Die direkte Anschauung der Frauenkörper
gönnt er sich bei der Arbeit, zwingend braucht er sie jedoch nicht,
so sehr ist er mit der menschlichen Anatomie und ebenso der
tierischen vertraut.
Im Gegensatz zu Portraits und Akten
entstehen Stilleben- und Landschaftsbilder nur selten. „Ich bin
kein Landschafter“, zitiert ihn Rennebach.
Mythologische Themen treten als weitere
grundlegende Bildinhalte zu Liebe und Sexualität hinzu. Rechtacek
ist Kenner der antiken griechischen Mythen mit ihren Heroen, genauso
wie der römischen Götter. Doch die germanische Schöpfungsmythologie
hat es ihm am meisten angetan. Da geistern Nornen und geheimnisvolle
Runenzeichen auf den Leinwänden umher. Ein Gemälde zeigt den
behelmten, mit einer Lanze bewehrten Wotan und seinen ständigen
Begleitern, den Rabenbrüdern Hugin und Munin auf seinen Schultern.

Übungsmaterial
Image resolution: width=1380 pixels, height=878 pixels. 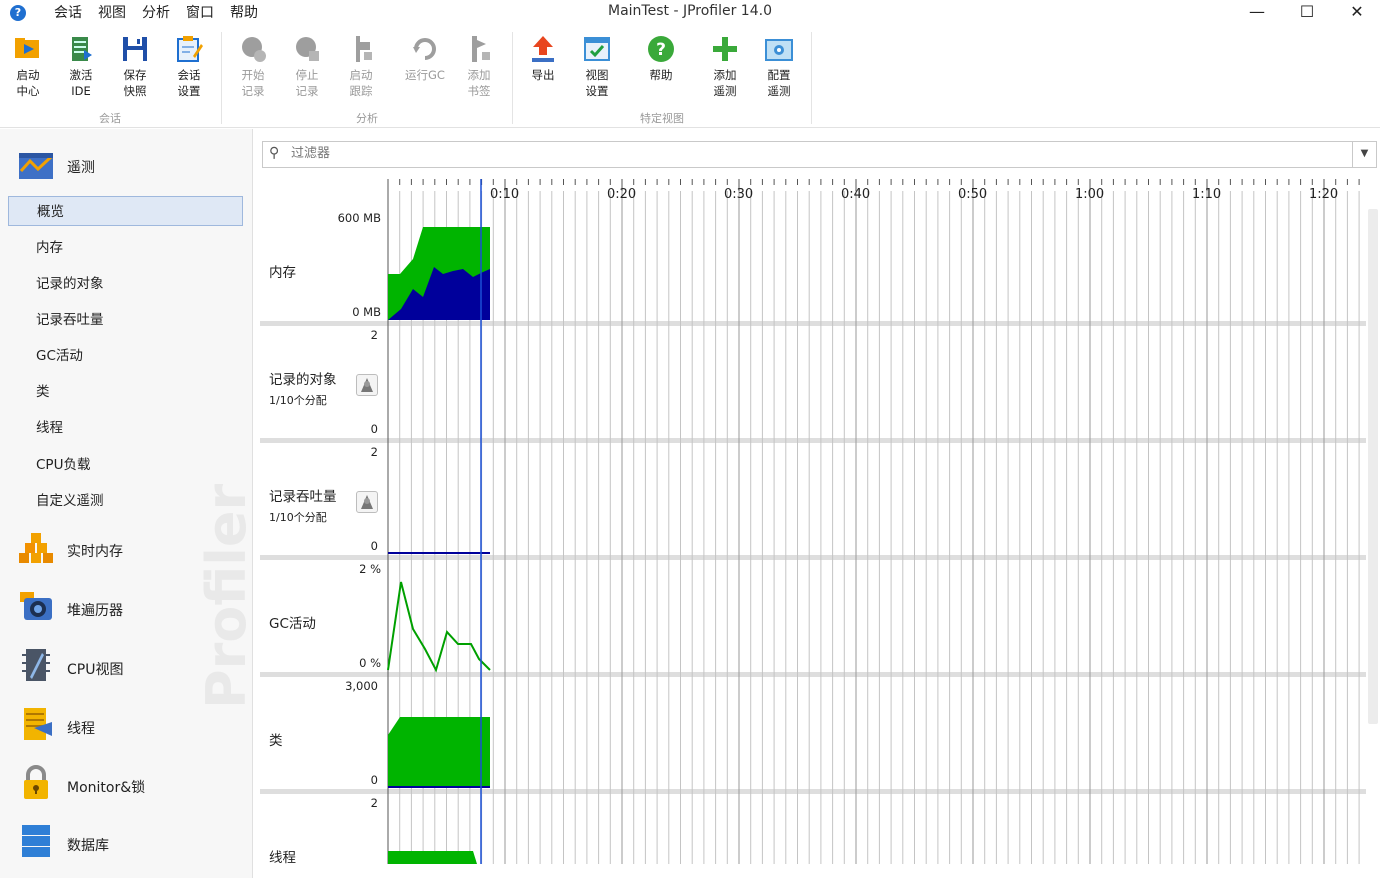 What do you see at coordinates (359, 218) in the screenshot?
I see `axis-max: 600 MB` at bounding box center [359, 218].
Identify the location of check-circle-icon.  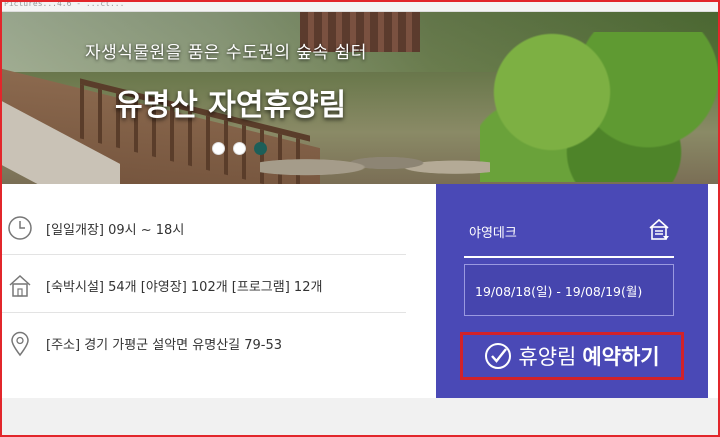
...
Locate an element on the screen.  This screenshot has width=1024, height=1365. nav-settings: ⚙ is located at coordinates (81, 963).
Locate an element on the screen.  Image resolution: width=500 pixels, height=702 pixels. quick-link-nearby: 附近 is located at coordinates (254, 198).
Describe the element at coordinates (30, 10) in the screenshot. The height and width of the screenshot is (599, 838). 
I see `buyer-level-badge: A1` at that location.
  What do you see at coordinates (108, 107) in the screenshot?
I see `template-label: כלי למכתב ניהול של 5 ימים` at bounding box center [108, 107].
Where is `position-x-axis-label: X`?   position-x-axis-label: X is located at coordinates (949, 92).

Aufgaben
• A. Nenne alle Arten von Bildern, die der Textausschnitt ausdrücklich als Bildgattungen aufführt.
• B. Schreib aus den Datensätzen die Zeilen von der Zeile mit „Describe the element“ bis zur Zeile mit „coordinates (949, 92).“ genau ab.

Die Lösungen
• A. Portraits, Akte, Stilleben, Landschaftsbilder

• B.
Describe the element at coordinates (30, 10) in the screenshot. The height and width of the screenshot is (599, 838). 
I see `buyer-level-badge: A1` at that location.
  What do you see at coordinates (108, 107) in the screenshot?
I see `template-label: כלי למכתב ניהול של 5 ימים` at bounding box center [108, 107].
Where is `position-x-axis-label: X`?   position-x-axis-label: X is located at coordinates (949, 92).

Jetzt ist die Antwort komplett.